Mit dem Kabinettsentwurf des Gesetzes, der am 12. August beschlossen wurde, wurden nun auch die Schwellenwerte der Begutachtungsmodule zur Einstufung in die Pflegegrade bekannt gegeben. Hier wurden die Schwellen in einigen Modulen allerdings im Vergleich zur Erstfassung von 2009 vor allem bei den Punktwerten für leichte Beeinträchtigungen höher gesetzt. So braucht man im Modul „Kognitive und kommunikative Fähigkeiten“ nun 2 Punkte, um „geringe Beeinträchtigungen“ bestätigt zu bekommen und im Modul „Selbstversorgung“ sogar 3 Punkte. In beiden Modulen war dies in der ersten Fassung noch mit jeweils einem Punkt möglich. Konkret hat dies zur Folge, dass ein erheblicher Teil der Menschen, die derzeit in die sogenannte Pflegestufe 0 eingestuft werden, nach dem künftigen Verfahren nur noch den Pflegegrad 1 erreichen werden. Dies hat allerdings erhebliche Leistungseinbußen zur Folge. In Pflegestufe 0 erhält man derzeit bei leichten Beeinträchtigungen 123 € monatliches Pflegegeld oder 231 € Pflegesachleistungen für den Pflegedienst plus 104 € Betreuungs- und Entlastungsleistungen plus 231 € für die Tagespflege plus 1612 € jährliche Verhinderungspflegeleistung plus 1612 € Kurzzeitpflegeleistung. Erreicht man nach dem neuen Verfahren Pflegegrad 1, erhält man von den vorgenannten Leistungen nur noch 125 € monatliche Betreuungs- und Entlastungsleistungen.
Gerade für den Einstieg und die Erprobung von diversen Betreuungsangeboten, die seelische Unterstützung und Förderung der Betroffenen und eine frühzeitige Entlastung der Angehörigen sind die vielfältigen Leistungsmöglichkeiten für leicht demenzkranke Menschen sehr wertvoll. Dies scheint nach dem neuen Gesetz ab 2017 so nicht mehr möglich zu sein. Für Pflegestufe 0 war es bisher ausreichend, an einer diagnostizierten Demenzerkrankung zu leiden und unfähig zu sein, eigenständig den Tagesablauf zu planen und zu strukturieren. Nach dem neuen Begutachtungsverfahren (NBA) müssen nun eine ganze Reihe von Fähigkeitseinbußen und teils nicht nur in geringem Maße erfüllt sein, um in den Pflegegrad 2 zu gelangen und damit das gleiche Leistungsspektrum zur Verfügung zu haben wie seither in Pflegestufe 0.

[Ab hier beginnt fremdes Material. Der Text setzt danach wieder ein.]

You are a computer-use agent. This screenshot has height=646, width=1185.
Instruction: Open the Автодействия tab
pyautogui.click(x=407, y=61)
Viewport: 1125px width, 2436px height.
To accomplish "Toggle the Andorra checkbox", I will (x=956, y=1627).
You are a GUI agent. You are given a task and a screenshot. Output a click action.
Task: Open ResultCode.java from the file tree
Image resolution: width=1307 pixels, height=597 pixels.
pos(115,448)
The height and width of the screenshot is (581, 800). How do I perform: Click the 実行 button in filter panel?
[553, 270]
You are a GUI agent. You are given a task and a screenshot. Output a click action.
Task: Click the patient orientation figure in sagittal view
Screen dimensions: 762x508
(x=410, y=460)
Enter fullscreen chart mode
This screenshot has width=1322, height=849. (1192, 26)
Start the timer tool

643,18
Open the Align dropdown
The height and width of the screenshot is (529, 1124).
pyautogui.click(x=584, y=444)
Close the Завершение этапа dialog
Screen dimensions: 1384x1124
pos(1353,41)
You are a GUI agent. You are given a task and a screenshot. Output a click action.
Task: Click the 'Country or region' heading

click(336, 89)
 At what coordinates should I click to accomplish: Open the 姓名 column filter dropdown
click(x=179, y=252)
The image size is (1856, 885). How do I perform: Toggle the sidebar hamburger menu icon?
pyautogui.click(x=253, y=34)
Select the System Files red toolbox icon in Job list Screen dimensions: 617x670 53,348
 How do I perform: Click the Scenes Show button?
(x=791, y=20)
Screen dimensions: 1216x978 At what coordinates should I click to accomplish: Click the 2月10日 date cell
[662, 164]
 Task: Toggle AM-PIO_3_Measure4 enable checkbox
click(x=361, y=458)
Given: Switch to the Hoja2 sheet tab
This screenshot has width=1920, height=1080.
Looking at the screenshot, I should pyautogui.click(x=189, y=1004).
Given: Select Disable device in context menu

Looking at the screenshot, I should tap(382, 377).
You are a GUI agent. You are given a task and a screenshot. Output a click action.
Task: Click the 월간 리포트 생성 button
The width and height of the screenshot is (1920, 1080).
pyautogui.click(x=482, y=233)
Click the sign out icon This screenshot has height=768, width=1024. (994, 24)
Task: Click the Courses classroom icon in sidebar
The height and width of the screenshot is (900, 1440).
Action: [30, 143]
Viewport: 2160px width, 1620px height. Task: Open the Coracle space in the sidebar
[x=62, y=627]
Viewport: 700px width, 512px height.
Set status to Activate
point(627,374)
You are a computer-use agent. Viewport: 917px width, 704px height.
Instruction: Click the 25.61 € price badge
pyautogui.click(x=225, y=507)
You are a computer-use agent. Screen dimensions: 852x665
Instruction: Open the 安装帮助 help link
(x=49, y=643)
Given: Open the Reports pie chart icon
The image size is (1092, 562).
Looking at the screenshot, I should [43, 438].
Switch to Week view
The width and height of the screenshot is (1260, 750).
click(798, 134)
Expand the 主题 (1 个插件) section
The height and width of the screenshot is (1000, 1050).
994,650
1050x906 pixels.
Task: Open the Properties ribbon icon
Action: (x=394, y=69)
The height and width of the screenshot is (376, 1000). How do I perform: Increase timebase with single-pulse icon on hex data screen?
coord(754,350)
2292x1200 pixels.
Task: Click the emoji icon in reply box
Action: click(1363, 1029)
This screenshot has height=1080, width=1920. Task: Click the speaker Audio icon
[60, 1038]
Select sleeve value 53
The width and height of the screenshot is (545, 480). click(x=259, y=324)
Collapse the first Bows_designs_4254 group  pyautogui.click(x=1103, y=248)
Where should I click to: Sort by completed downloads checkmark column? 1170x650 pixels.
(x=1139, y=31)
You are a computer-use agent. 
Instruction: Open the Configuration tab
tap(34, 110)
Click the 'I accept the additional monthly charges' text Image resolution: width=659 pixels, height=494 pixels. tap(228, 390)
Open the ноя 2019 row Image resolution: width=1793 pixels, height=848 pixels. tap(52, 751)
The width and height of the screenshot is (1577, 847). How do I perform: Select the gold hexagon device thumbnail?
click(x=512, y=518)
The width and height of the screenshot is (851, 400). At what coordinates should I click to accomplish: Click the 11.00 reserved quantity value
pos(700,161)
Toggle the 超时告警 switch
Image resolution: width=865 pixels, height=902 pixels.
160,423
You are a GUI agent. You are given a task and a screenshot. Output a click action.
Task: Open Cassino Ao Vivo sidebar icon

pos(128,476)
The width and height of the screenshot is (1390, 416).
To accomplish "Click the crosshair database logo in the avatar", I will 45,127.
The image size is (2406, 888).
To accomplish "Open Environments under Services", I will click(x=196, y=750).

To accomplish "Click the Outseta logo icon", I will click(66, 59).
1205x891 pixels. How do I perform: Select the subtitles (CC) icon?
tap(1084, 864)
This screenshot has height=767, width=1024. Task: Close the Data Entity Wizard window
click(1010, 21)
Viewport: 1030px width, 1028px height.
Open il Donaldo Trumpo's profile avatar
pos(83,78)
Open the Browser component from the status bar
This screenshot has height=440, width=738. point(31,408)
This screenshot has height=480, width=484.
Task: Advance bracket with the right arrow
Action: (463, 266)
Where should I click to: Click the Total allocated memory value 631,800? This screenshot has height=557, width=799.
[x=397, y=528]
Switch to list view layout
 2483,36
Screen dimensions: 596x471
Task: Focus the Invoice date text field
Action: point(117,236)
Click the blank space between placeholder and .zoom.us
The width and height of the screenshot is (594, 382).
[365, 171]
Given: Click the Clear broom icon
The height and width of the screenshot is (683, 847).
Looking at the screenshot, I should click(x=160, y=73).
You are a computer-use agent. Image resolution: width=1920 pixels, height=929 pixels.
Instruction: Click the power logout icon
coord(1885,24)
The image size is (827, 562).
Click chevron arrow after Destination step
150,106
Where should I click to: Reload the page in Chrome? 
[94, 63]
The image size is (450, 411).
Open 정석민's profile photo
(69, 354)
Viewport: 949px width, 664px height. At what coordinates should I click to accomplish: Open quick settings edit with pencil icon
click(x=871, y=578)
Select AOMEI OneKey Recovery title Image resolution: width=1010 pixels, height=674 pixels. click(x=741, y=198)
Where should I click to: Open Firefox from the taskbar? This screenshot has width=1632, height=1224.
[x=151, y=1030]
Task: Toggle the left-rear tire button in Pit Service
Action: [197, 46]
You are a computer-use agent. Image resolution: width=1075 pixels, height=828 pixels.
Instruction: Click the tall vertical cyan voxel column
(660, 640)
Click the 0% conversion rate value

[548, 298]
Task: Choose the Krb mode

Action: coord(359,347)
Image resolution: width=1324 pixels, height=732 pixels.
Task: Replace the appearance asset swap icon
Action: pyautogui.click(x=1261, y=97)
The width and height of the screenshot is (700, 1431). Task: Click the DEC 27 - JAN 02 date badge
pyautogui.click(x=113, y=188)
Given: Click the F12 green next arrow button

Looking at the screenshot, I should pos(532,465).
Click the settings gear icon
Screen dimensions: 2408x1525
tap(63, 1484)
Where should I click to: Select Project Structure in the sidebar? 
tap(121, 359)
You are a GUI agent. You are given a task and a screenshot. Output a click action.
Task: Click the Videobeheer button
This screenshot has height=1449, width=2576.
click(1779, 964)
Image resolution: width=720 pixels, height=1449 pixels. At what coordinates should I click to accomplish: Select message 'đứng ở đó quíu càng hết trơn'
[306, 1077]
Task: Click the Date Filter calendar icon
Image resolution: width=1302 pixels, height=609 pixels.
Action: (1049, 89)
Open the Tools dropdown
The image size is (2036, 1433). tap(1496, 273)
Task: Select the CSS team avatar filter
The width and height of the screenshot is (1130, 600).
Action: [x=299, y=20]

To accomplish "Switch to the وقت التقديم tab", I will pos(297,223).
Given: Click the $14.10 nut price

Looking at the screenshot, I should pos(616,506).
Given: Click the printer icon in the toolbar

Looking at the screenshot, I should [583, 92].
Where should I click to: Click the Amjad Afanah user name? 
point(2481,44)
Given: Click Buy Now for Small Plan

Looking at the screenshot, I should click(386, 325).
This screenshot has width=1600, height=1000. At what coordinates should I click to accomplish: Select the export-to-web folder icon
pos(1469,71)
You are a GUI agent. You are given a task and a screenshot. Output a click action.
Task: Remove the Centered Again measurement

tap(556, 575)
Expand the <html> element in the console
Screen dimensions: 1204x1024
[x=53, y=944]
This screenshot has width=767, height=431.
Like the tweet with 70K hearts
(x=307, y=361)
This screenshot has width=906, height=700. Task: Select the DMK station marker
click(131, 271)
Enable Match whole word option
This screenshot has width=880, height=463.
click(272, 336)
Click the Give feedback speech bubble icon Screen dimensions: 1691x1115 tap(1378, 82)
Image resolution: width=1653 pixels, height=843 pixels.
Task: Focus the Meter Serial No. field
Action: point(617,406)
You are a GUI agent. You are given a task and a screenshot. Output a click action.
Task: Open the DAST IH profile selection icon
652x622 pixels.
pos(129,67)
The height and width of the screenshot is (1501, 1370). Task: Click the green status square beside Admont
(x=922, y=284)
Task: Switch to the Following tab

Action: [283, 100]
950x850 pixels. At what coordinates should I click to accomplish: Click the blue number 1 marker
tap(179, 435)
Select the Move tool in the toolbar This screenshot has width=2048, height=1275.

Um sich selbst ein Bild machen zu können, finden Sie im Dateianhang sowohl die bisherigen Regelungen für Pflegestufe 0 (Anerkennung einer eingeschränkten Alltagskompetenz, Datei "PV-Hinweise Höherstufung bei 45ab") als auch eine beispielhaft nach dem neuen Verfahren und den jetzt angegebenen Schwellenwerten eingestufte Person mit ähnlichen (sogar etwas weitergehenden) kognitiven Einschränkungen (Datei "PV-NBA-Pflegegrade 2017 leichte Demenz Stand 8-15"). Hinweis: In der Exceltabelle müssen Sie jeweils unten auf die Reiter klicken, um in die entsprechenden Tabellen der jeweiligen Module zu gelangen.
Man darf sich aufgrund dieser Gegebenheiten nicht durch die relativ großzügigen in § 140 des Gesetzentwurfes vorgesehenen Überleitungsregeln von bisherigen Pflegestufen in künftige Pflegegrade täuschen lassen. Nach diesen erhält jeder mit Pflegestufe 0 automatisch 2017 den Pflegegrad 2. Die Regeln gelten nur für bereits nach dem jetzigen System eingestufte Personen. Für jede, die nach 2017 eingestuft wird, gilt allein das neue Begutachtungsverfahren. Dass dieses nicht wie bei der Überleitungsregel generell zu einem Zweiersprung für Demenzkranke (Pflegegrad = Pflegestufe +2) führt, geht u.a. bereits aus einer Evaluationsstudie zum neuen Verfahren hervor (EViS). Die diesbezügliche Ergebnistabelle finden Sie auch in der anfangs genannten Übersicht unter www.demenz-stuttgart.de . Es ist daher wichtig, das neue Begutachtungsverfahren kritisch zu durchleuchten bevor es in Kraft tritt.
Mit freundlichen Grüßen
Günther Schwarz
Netzwerk Demenz Stuttgart / GAGS e.V.